Disney’s share price fell around 2.5% on Friday after the company reported its second-quarter results making it the greatest loser in both Dow Jones and S&P 500 Indexes. Sales were expected to be around $15.86 billion but the numbers fell short where the Company reported earnings of $901 million on sales of $15.61 billion, 13% down from $18 billion reported earnings about 12 months ago. The revenue per share was better than forecasted, which stood at 79 cents well above the expected 26 cents per share.
Disney’s rather new streaming service, Disney+, given a push by the pandemic crossed the 100 million subscribers mark in March of this year. It was expected that the company would report more than 109 million subscribers for the service, it fell short and reported just above 103.5 million subscribers. Disney’s total subscribers, which includes their acquisitions of Hulu, Hotstar, and ESPN+, was expected to be well above 161 million but the company reported numbers less than 159 million. The revenues stood at $4 billion from the streaming segment, just shy from the expected $4.05 billion.

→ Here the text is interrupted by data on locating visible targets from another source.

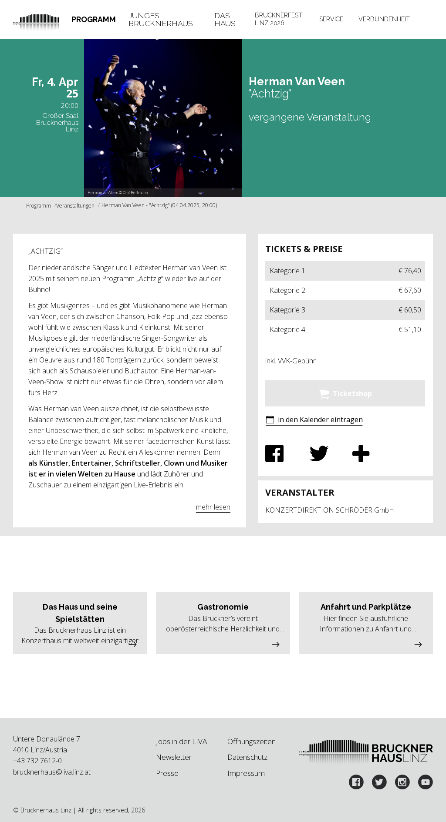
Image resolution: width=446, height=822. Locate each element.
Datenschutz (247, 757)
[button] (314, 420)
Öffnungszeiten (251, 741)
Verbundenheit (384, 19)
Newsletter (174, 757)
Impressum (246, 773)
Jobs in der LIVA (181, 741)
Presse (167, 773)
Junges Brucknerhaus (160, 19)
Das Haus (225, 19)
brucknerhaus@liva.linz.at (52, 772)
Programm (93, 19)
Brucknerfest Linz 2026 (278, 19)
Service (331, 19)
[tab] (93, 19)
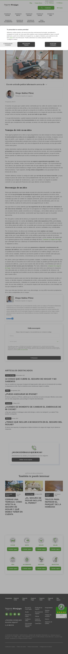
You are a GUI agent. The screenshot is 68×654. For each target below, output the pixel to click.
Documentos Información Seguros (28, 625)
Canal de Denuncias (38, 619)
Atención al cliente (28, 615)
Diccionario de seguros (39, 612)
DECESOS (41, 564)
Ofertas (37, 616)
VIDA (12, 564)
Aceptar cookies (53, 44)
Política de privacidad (33, 646)
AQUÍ (11, 37)
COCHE (12, 545)
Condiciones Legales (10, 646)
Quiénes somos (47, 611)
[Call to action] (6, 614)
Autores (47, 619)
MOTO (27, 545)
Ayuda (27, 612)
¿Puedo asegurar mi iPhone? (21, 394)
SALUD (55, 545)
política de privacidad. (22, 349)
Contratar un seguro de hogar (52, 239)
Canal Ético (38, 623)
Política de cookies (21, 646)
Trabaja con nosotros (48, 615)
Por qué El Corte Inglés (28, 608)
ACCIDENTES (27, 564)
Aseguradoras (49, 607)
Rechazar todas (26, 44)
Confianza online (28, 619)
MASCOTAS (55, 564)
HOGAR (41, 545)
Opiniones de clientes (48, 622)
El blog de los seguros (38, 608)
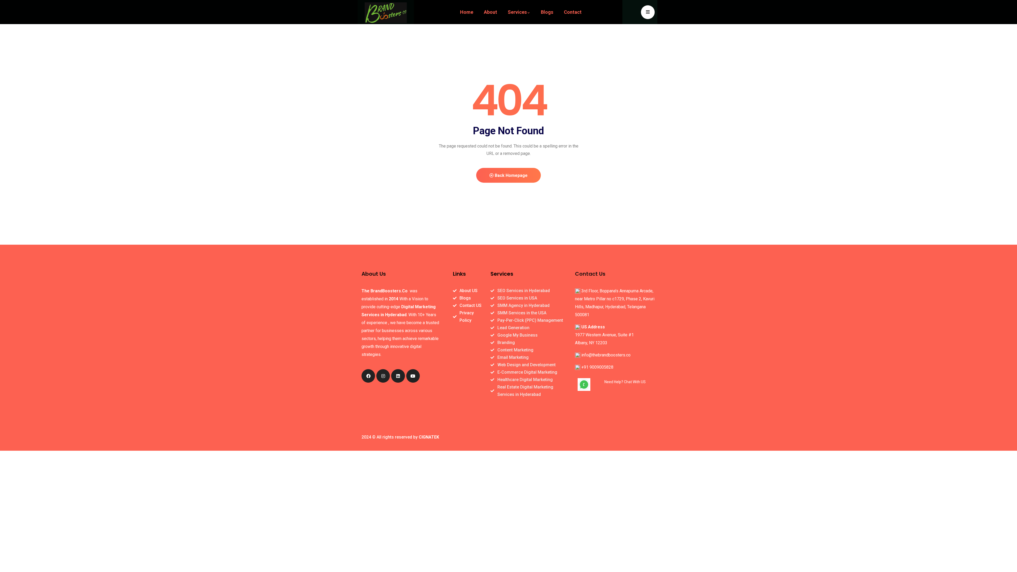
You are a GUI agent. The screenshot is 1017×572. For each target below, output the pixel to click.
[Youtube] (413, 376)
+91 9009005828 (597, 367)
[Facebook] (368, 376)
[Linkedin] (398, 376)
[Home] (386, 12)
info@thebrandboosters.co (606, 355)
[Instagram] (383, 376)
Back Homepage (511, 175)
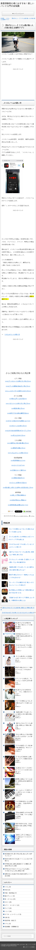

The CEO, Bob Chapek, noted that as the effects of pandemic decrease and full production resumes, the company will go into a more normalized cycle. The increased output will help fuel additional growth across the entire portfolio of Disney owned streaming services. The company remains optimistic and still maintains that it will reach its target of 230 – 260 million subscribers by the end of fiscal year 2024.
Disney’s Theme Parks however came as pleasant surprise, in a quarter marred by the onset of the pandemic where most of the theme parks experienced limited attendance. The revenue forecast was expected to be around $1.24 billion which was shattered, and the reported number was $3.17 billion, more than double the estimates. As the theme parks are now welcoming visitors again, forward bookings for park reservations stand strong and those numbers look likely to go up.
The profits of Disney, this quarter stood almost at the pre-pandemic levels, however the stock still nose-dived. Even though the theme parks segment more than doubled of what was expected of them, it can be seen that the company is exceedingly dependent on the direct-to-consumer part of the business.